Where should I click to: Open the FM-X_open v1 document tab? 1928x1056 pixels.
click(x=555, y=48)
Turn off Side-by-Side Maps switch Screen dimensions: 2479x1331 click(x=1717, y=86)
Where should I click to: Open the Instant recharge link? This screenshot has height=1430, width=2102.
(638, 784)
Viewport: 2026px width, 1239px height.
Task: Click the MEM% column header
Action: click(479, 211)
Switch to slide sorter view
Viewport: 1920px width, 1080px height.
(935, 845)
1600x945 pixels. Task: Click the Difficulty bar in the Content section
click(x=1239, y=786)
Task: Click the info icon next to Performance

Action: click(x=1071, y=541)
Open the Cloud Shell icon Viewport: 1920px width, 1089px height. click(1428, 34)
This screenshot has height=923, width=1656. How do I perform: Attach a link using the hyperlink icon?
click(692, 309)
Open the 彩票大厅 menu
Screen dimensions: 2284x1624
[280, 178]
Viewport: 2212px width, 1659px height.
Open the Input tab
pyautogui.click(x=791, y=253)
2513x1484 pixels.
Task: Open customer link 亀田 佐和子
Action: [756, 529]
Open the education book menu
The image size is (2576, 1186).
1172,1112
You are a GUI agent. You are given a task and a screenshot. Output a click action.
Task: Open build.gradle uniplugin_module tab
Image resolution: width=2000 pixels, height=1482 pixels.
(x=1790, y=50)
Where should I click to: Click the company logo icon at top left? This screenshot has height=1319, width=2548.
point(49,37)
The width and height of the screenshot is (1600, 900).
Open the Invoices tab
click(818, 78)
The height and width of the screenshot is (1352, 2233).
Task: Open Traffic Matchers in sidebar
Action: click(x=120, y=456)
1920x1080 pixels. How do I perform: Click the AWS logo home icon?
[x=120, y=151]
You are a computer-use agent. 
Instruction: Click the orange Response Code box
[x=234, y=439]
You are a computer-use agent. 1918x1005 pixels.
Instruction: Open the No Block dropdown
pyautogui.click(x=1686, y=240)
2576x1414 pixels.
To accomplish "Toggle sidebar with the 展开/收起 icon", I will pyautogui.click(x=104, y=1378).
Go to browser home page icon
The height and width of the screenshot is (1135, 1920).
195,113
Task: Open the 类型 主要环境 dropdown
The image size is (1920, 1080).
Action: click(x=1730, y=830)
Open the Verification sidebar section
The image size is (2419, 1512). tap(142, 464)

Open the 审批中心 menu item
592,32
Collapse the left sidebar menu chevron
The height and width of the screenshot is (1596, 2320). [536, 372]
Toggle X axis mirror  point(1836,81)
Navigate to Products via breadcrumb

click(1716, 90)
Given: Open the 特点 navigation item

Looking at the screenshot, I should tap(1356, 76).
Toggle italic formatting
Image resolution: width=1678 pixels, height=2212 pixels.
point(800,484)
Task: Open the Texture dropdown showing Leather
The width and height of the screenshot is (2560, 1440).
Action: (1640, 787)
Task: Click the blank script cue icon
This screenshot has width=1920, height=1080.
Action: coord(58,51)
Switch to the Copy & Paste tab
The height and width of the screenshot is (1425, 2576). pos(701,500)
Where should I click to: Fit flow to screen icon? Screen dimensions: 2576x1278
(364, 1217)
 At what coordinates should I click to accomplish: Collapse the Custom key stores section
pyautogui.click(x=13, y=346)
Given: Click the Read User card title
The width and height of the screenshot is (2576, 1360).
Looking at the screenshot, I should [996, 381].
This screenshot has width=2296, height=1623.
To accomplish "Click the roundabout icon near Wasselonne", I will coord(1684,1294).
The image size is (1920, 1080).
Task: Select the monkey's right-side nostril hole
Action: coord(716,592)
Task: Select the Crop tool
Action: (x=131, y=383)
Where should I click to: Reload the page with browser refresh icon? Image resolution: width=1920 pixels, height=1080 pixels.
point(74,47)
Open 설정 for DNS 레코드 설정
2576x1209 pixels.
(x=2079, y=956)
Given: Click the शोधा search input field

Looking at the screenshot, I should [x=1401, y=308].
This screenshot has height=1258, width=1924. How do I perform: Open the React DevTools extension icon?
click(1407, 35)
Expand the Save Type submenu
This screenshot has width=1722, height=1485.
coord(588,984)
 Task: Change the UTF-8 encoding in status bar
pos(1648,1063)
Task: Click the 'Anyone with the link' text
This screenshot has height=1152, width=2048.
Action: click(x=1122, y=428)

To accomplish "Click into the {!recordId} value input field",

____________

_Your assignment:_ Go through the lines above and copy any that contain "agent".

_Problem solution:_
You are a GUI agent. You are given a task and a screenshot. Output a click action.
You are a computer-use agent. 
You are a computer-use agent. 1918x1005 pixels.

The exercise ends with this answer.